Mais pour ne pas rapporter un plus grand nombre de preuves, je me contenterai d’aſſurer, ainſi que je le prouve dans mes cours publics, qu’il n’y a point de corps, même parmi ceux qui ſont très-durs, & dont les ſurfaces ont un plus grand poli, deſquels on ne voit s’échapper pluſieurs parcelles d’air, ſous la forme de bulles, qu’après qu’ils ont été plongés dans l’eau.

Les expériences multipliées que j’ai faites, principalement avec des marbres très-polis, des bois fort durs, des métaux de différentes eſpèces & parfaitement polis, m’ont démontré que c’eſt dans les temps ſecs que ces expériences réuſſiſſent le mieux ; qu’elles ſont d’autant plus ſenſibles que les ſurfaces ſont plus grandes ; que ſi les corps ont été un peu échauffés, les bulles paroiſſent moins, (ſi les corps étoient fortement échauffés, les bulles qu’on verroit s’échapper, ſeroient celles de l’air interpoſé dans l’eau). Il eſt inutile d’obſerver que ſi les corps plongés dans l’eau étoient plus poreux que ceux qui ont ſervi aux expériences, les bulles ſeroient plus ſenſibles & plus multipliées ; & que ſi les corps qui donnent des bulles d’air ont été mouillés ou plongés dans l’eau pendant quelque temps, le phénomène n’a pas lieu.

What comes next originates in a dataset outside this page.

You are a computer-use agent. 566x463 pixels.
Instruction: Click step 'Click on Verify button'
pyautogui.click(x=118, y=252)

Non-ſeulement les vapeurs aqueuſes & l’air adhèrent à tous les corps, mais encore tous les fluides ſenſibles que nous connoiſſons, tels que l’eau, le vin, l’eſprit-de-vin, l’huile & les différens corps oléagineux ; car toutes les ſubſtances qui ont été plongées pendant quelque temps dans ces fluides, en reſtent mouillées, quoiqu’on faſſe des efforts pour les en ſéparer par des ſecouſſes.

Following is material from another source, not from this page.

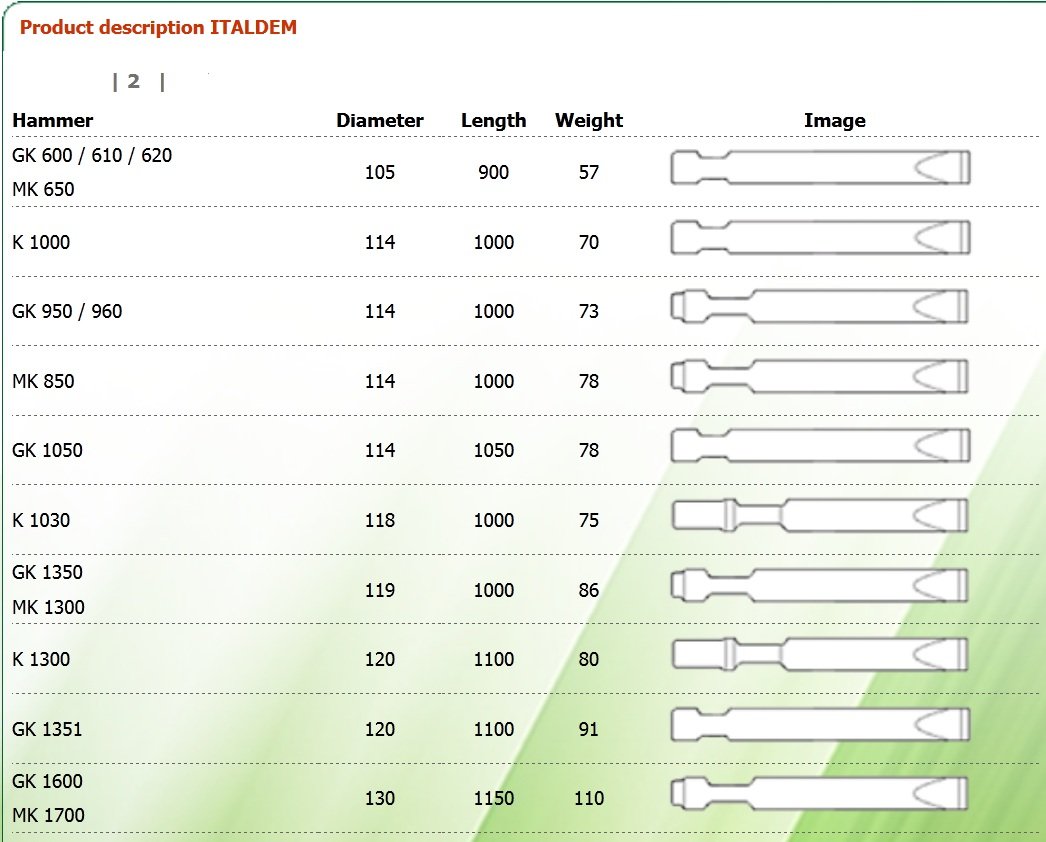
Task: Go to page 2 in pagination
Action: [133, 81]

Il eſt probable que les autres fluides, tels que le fluide magnétique, le feu, le fluide électrique, les gaz divers, &c., adhèrent également à tous les corps.

La cauſe de cette adhérence eſt, ſans contredit, l’attraction qui règne entre toutes les parties de la matière ; voyez le mot Attraction. Cette force générale, qui maîtriſe tous les corps & toutes leurs parties, produit l’union de toutes les parties de matière, ſoit entr’elles, dans un même corps, ſoit entre différens corps, lorſque les uns & les autres ſont dans la ſphère d’activité de leur attraction réciproque.

L’eau eſt facilement attirée par le verre ; elle y adhère enſuite fortement, & il faut employer des efforts pour l’en ſéparer : auſſi les verres ſont-ils preſque toujours couverts d’une vapeur aqueuſe plus ou moins légère, à moins que l’air environnant ne ſoit d’une grande ſiccité. Tous ceux qui ſe ſont adonnés aux expériences d’électricité, en ſont convaincus par un grand nombre d’obſervations. Les phénomènes des tuyaux capillaires le démontrent encore d’une manière bien ſûre. Voyez Tuyaux capillaires : on y prouvera que l’adhérence ou l’attraction qui règne entre les molécules de l’eau, eſt moins forte que celle qui a lieu entre les parties de l’eau & les parties du verre.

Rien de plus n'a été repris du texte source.